Advanced Actions

Attention

All examples on this page assume that the HC_CACHE_STORAGE variable has been set. If you do not know what this means, read the Caching and being nice to web archives section first.

To build your own sampling algorithms or explore a collection in different ways, Hypercane also offers the advanced actions of:

  • identify - for discovering one Memento object from another
  • filter - for filtering the documents from the input based on some criteria
  • cluster - for clustering the documents from the input based on an algorithm and features
  • score - for scoring the documents from the input based on some scoring function
  • order - for ordering the documents in the input based on some feature

identify

The identify action produces one type of Memento Protocol object from another. With identify, a user can submit a list of URI-Ts and get the full list of URI-Ms or URI-Rs discovered in those TimeMaps. They can also submit a list of URI-Ms and produce the corresponding URI-Ts or URI-Rs. Hypercane discovers this information via the Memento Protocol.

For example, to identify the mementos in Trove collection 13524:

hc identify mementos -i trove -a 13524 -o mementos.tsv

or to identify the TimeMaps in Archive-It collection 8788:

hc identify timemaps -i archiveit -a 8788 -o timemap-output-file.tsv

or to identify the original resources based on the mementos in file mementos.tsv:

hc identify original-resources -i mementos -a mementos.tsv -o original-resources.tsv

or discover the TimeMaps for the mementos in the file mementos.tsv:

hc identify timemaps -i mementos -a mementos.tsv -o timemaps.tsv

The identify action supports the following criteria:

  • mementos - discover all mementos in the input; for performance, it only discovers URI-Ms and assumes that the archive reports the mementos accurately
  • timemaps - discover all timemaps in the input; for performance, it only discovers URI-Ts and assumes that the archive reports the TimeMaps accurately
  • original-resources - discovers all original-resources in the input

The following diagram indicates how Hypercane handles discovering one type of memento object based on another.

_images/identify-transitions.png

Type hc identify --help for more information on all available options.
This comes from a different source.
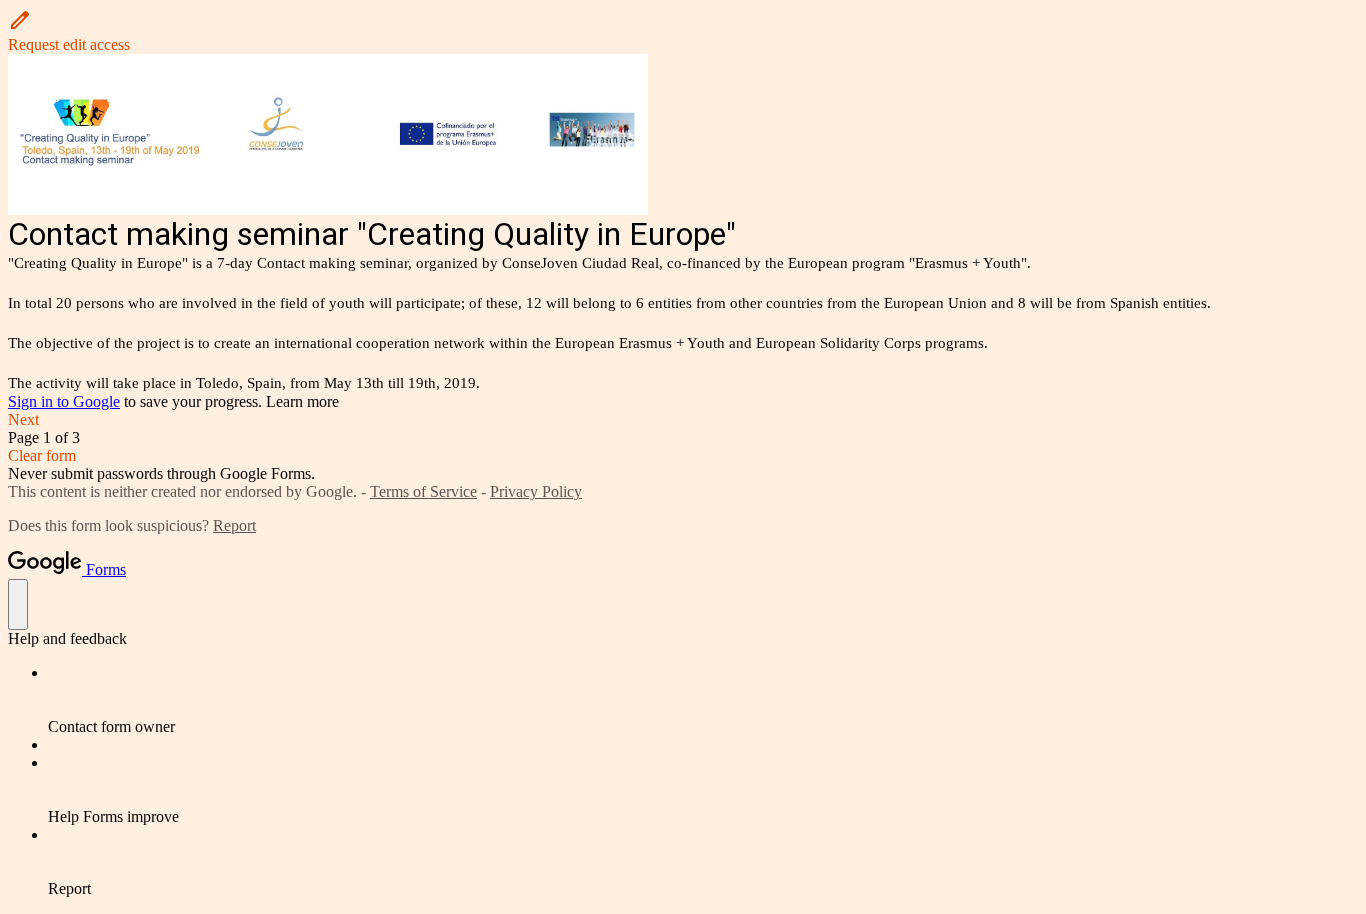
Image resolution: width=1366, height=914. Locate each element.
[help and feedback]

The --help argument can also be supplied to a single option for more information, e.g., hc identify mementos --help.

filter

Hypercane’s filter action accepts either include-only or exclude as subactions. These modifiers then apply to the criteria specified. For example, to discover mementos in Archive-It collection 8788 and list only those in English and German, run the following:

hc filter include-only languages --lang en,es -i archiveit -a 8788 -o english-spanish-mementos.txt

or to exclude mementos containing the string cheese from a list of mementos:

hc filter exclude containing_pattern --pattern 'cheese' -i mementos -a mementofile.tsv -o mementos-without-cheese.tsv

The filter action supports the following criteria for include-only:

  • on-topic - only list mementos that are on-topic
  • non-duplicates - only list mementos that are not duplicates
  • containing-pattern - only list mementos where their content contains the given pattern
  • languages - only list mementos written in the given languages
  • near-datetime - only list mementos between the datetimes provided, needed for SPFT stories
  • containing-url-pattern - only list mementos where the URI-R contains the given pattern, needed for FPST stories
  • highest-score-per-cluster - only list the highest ranking memento in each cluster, requires that the input contain clusters generated by the texttt{cluster} action
  • largest-clusters - only list mementos from the $k$ largest clusters, requires that the input contain clusters generated by the texttt{cluster} action
  • score - only list mementos that match a given score range, requires that the input contains scoring information generated by the texttt{score} action

Type hc filter include-only --help for more information on the available options for each criteria. The --help argument can also be supplied to a single option for more information, e.g., hc filter include-only languages --help.

The following criteria exist for exclude:

  • languages - exclude mementos with the given languages (specified with –lang)
  • off-topic - execute the Off-Topic Memento Toolkit to exclude off-topic mementos
  • near-duplicates - employ Simhash to exclude mementos that are near-duplicates
  • containing-pattern - exclue mementos that contain the given regular experession pattern

Type hc filter exclude --help for more information on the available options for each criteria. The --help argument can also be supplied to a single option for more information, e.g., hc filter exclude off-topic --help.

cluster

Clustering divides a collection into meaningful sub-collections for further processing, such as scoring and filtering, to produce exemplars. Some clustering functions, like dbscan and kmeans require that the user specify a feature through the –feature argument.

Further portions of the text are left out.